§ WHAT THE EXERCISE ASKS
All of the data that follows is to be written out exactly, with images excluded.

+ + +

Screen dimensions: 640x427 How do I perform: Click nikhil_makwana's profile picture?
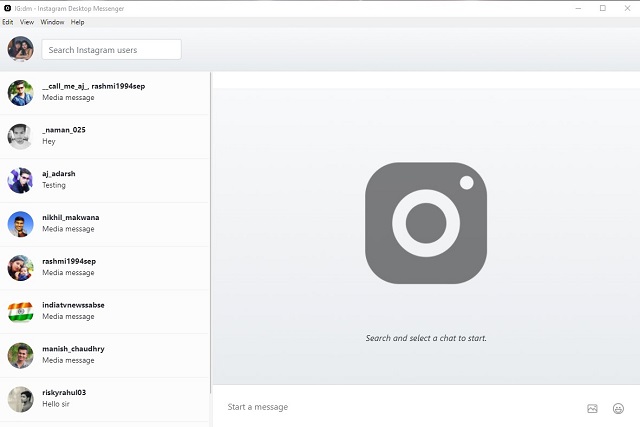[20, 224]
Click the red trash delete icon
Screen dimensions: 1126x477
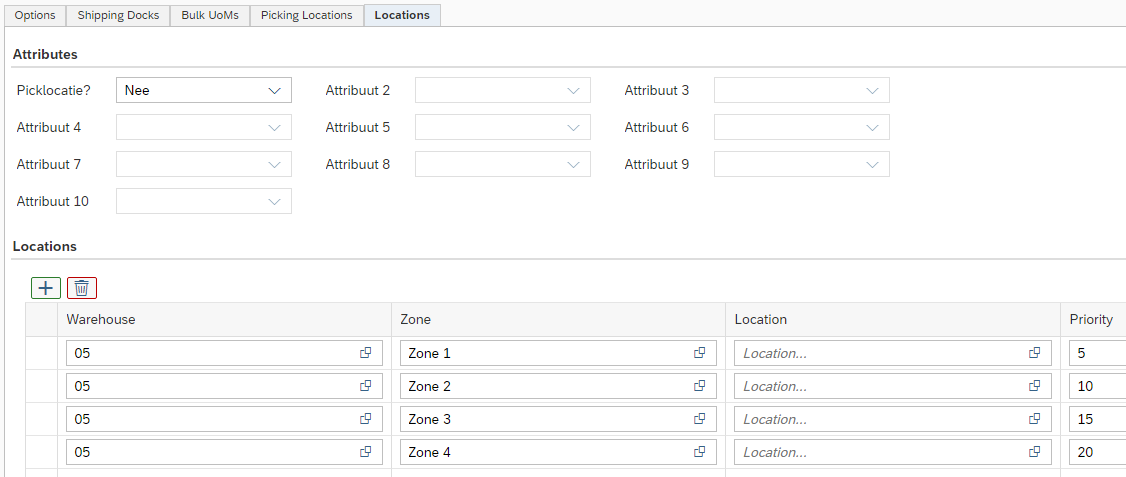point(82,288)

+ + +

§ RESULT OF THIS TASK
Screen dimensions: 640x427 How do I perform: Click nikhil_makwana's profile picture?
[20, 224]
Click the red trash delete icon
Screen dimensions: 1126x477
point(82,288)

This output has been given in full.